Hey all. My local Circuit City's going out of business sale meant that my kids picked up a copy of The Sims 2 for the PC. As it turns out I got into the game a bit, but was disappointed to see there are hardly any creative careers. 

As it turns out there is a large "modding" community for the game that can make custom things, including careers, for the Sims in the game to have. 

So I have downloaded the tutorial and I am planning on creating a "Photography" career. 
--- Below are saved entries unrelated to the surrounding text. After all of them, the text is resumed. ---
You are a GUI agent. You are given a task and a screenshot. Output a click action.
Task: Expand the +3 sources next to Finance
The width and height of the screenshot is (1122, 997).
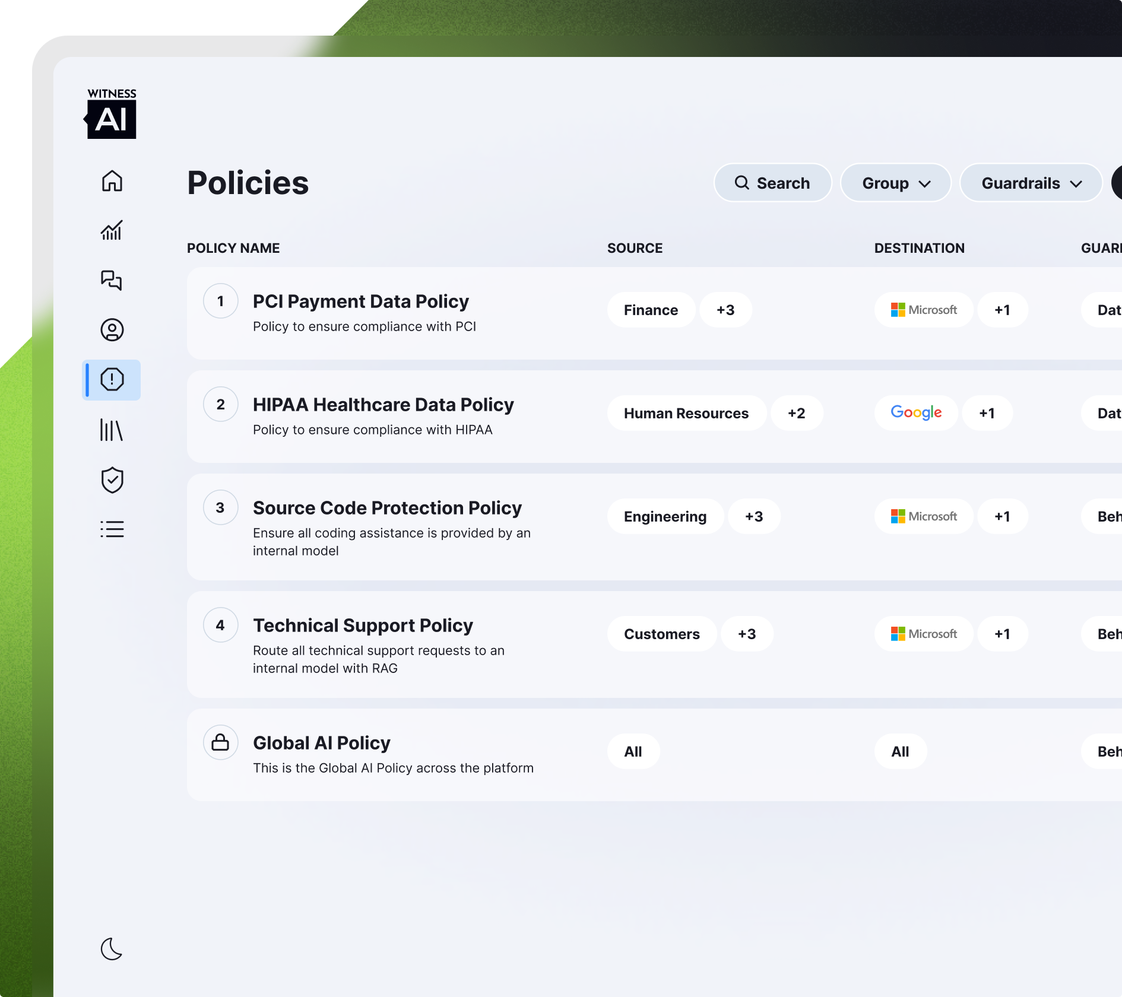point(725,310)
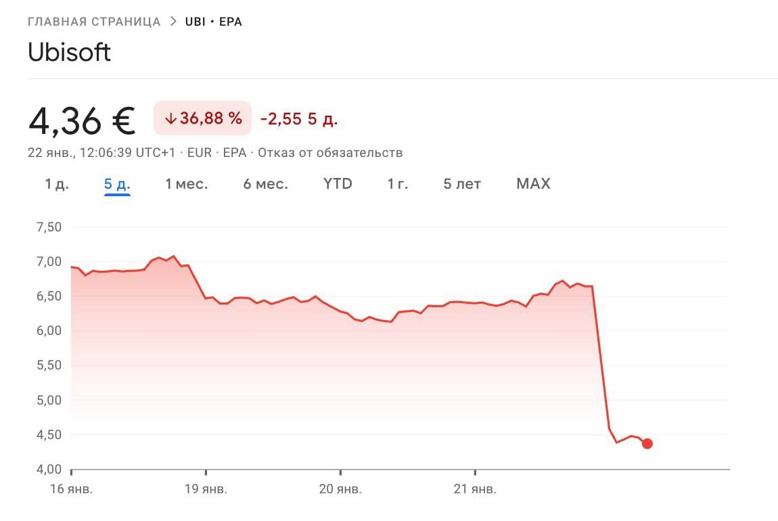Click the Ubisoft title heading
This screenshot has height=521, width=778.
click(x=69, y=53)
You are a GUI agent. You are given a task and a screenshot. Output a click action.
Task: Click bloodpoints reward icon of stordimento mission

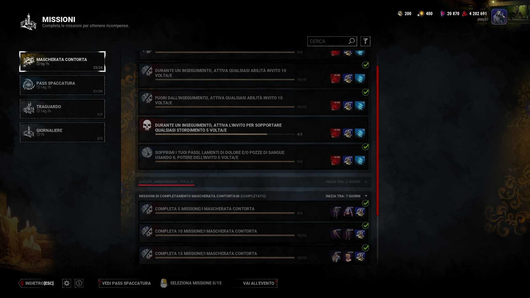click(x=335, y=133)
Only thing is; I need 10 levels of 'career'... here is what I have. Note that this is of course not representative of a real photographers career, but rather a mashup of various levels of photography. I am not 100% happy with it... so I thought some feedback might be in order! 

LEVELS: 

TF Photographer 
Department Store Studio Assistant 
Studio Photographer 
Studio Manager 
Wedding Photographer 
Paparazzi. 
Newspaper Journalist. 
Photography Editor. 
Magazine Shooter. 
True Artist. 

Any ideas? I think the career spends too much time in the studio... but then again that might be representative of a lot of photographers careers?


----------



## Garbz (Mar 5, 2009)

I love the transition from wedding photographer to paparazzi. I always thought people start as the bottom feeders and work their way to weddings not the other way round


----------